In the midst of February’s volatility most of the reasons given to explain equity market declines centred on the role of rising US bond yields and, perhaps, the exaggerating role played by exchange-traded volatility products.
Since then, equities have seen another (modest) bout of weakness (as shown in the red circle below), but against a background of stable US 10-year Treasury yields and an apparent abatement in inflation fears.
To explain such moves, commentators have had to seek a different narrative. In the main, they have settled on signs of weakening macro data (albeit with some mention of the potential impact of trade wars in the wake of US tariffs).
Such short-term price action is usually little more than noise and hardly worth commenting on. However, one interesting feature of attempts to explain the moves has been the use of the Citigroup Economic surprise indices.
Surprise indices look at macro-economic data outcomes relative to expectations and are useful for a couple of reasons. First, they provide a means of looking at a whole host of data at once. Second, and most important, they acknowledge that it is often the delivery of facts relative to expectations rather than the levels themselves that matters for markets.
And these indices have indeed turned down in several economies, most notably Japan and Europe which are currently negative, indicating that expectations are being disappointed.

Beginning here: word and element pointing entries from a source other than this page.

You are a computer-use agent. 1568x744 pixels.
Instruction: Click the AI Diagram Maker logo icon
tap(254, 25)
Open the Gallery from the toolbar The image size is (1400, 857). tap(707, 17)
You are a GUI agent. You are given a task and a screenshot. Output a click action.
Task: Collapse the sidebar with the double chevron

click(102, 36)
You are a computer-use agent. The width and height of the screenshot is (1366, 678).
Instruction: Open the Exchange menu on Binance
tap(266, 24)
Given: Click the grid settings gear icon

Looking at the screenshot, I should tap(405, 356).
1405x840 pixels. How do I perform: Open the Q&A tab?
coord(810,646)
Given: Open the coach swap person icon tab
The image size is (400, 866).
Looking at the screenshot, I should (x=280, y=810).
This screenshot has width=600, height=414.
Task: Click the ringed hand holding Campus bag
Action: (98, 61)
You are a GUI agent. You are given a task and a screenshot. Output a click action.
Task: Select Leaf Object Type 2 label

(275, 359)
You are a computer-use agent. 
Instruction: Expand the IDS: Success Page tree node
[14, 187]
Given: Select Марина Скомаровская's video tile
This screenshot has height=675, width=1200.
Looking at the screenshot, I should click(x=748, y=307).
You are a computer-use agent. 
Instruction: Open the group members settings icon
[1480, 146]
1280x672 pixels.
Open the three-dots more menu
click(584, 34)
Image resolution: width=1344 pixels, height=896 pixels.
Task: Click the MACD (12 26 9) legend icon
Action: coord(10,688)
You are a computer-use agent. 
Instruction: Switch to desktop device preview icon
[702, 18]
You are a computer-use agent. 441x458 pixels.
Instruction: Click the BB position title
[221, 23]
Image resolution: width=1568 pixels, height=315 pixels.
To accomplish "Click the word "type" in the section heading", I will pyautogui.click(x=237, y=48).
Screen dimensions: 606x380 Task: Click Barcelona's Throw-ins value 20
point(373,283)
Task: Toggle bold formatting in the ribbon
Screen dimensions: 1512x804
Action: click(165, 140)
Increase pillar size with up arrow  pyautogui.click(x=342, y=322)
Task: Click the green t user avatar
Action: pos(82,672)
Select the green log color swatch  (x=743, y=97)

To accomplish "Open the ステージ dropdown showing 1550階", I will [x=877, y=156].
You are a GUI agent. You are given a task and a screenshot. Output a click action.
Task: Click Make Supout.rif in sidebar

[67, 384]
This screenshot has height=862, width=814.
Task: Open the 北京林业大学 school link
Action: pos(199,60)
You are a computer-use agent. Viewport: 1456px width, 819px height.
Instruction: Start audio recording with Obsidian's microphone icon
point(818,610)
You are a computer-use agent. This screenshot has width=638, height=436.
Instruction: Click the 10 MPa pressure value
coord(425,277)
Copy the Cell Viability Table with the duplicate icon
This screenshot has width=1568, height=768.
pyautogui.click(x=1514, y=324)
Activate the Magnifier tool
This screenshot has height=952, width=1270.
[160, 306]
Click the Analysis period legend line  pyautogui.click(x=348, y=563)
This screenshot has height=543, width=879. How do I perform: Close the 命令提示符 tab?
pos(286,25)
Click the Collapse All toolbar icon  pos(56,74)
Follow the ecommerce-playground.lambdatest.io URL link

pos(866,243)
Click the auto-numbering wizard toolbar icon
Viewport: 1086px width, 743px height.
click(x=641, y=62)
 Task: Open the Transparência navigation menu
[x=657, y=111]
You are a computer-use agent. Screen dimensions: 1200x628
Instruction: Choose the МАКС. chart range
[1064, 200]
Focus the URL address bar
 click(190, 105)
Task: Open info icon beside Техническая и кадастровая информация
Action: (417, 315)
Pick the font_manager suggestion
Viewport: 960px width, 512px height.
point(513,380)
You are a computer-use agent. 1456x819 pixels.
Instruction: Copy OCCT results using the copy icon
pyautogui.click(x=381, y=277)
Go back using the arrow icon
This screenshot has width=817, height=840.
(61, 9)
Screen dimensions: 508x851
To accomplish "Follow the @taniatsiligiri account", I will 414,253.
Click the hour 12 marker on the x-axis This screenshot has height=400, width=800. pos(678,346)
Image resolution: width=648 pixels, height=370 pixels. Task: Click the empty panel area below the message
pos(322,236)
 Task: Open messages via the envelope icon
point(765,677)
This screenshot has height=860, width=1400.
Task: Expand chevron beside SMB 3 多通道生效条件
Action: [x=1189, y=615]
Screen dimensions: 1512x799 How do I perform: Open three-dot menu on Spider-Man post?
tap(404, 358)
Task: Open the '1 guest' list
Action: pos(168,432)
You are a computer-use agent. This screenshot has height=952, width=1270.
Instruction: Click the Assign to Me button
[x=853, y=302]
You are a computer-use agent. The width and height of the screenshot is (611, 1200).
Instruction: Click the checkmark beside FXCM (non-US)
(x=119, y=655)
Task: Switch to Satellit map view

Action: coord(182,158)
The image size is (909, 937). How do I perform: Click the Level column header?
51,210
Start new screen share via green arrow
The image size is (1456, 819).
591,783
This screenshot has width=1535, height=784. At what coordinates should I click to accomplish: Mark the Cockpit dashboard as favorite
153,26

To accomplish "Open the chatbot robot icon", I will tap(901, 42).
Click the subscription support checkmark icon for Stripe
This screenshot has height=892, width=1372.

However, while there is information in these measures, we should be wary in overstating their importance. This is always true of any single variable but there are also a couple of features specific to surprise indices that need to be taken into account.
The index was never designed for this purpose
Citigroup Economic Surprise indices (CESIs) were originally designed to provide trading signals for currency moves over the very short term (originally over a time horizon of just one minute). We have used the indices to explain currency spot changes over longer periods (most notably here and here in posts which still appear relevant given recent US Dollar moves).
Accordingly, the various data points that make up the index (such as jobs numbers or industrial production) were weighted according to how much surprises in each data point had previously (largely in the period since 1998) impacted currency moves over such short time horizons.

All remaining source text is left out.